*Material provided:*
_ _ _

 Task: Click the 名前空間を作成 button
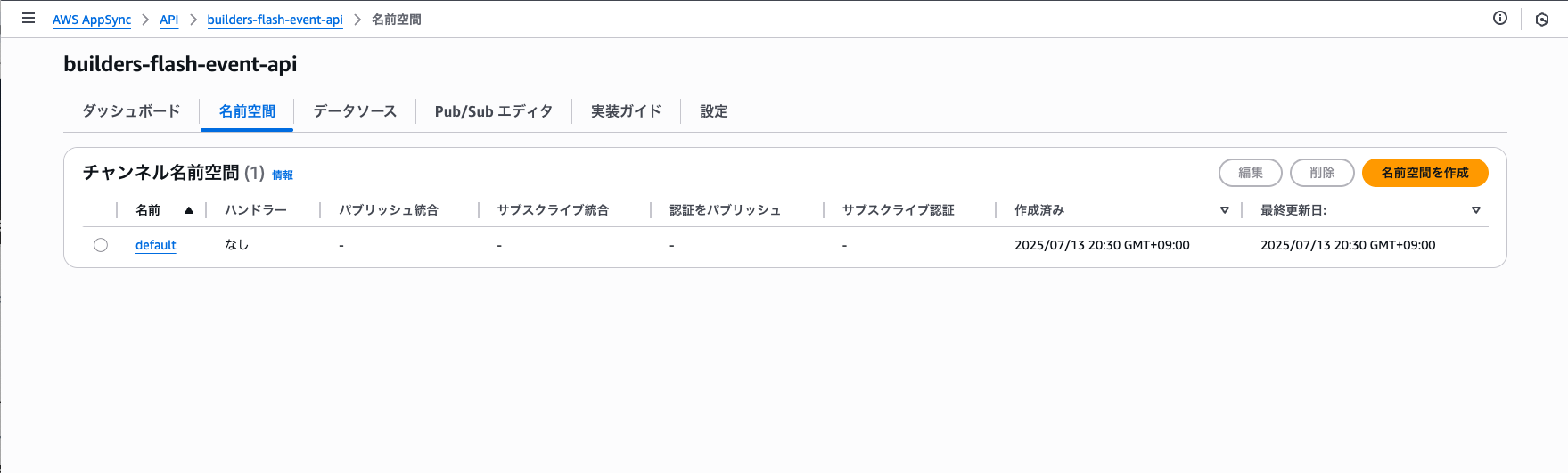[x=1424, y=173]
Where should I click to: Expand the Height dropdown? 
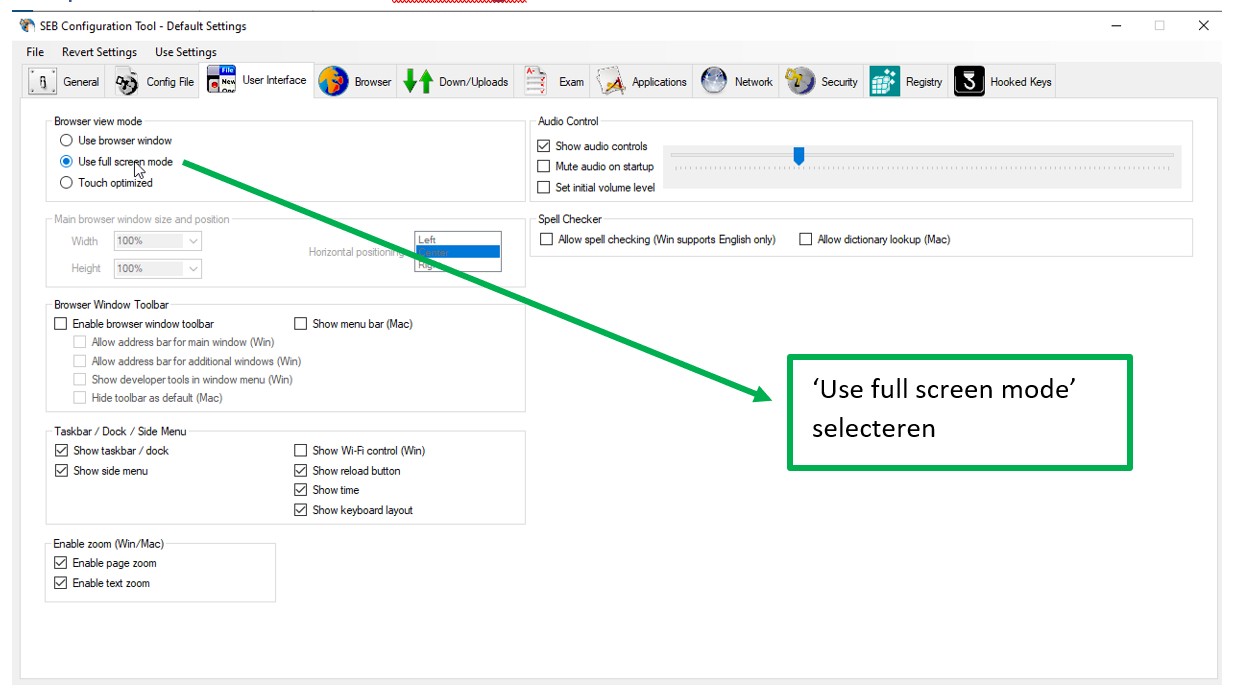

_ _ _

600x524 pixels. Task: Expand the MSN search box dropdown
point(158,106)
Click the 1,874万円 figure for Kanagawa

_ _ _

*Work request:*
Where the listing above reaches the line that contains "600x524 pixels. Task: Expand", start retyping, and finish with the line that contains "Click the 1,874万円 figure for Kanagawa"; reproduce those lines exactly and no others.

*Problem solution:*
600x524 pixels. Task: Expand the MSN search box dropdown
point(158,106)
Click the 1,874万円 figure for Kanagawa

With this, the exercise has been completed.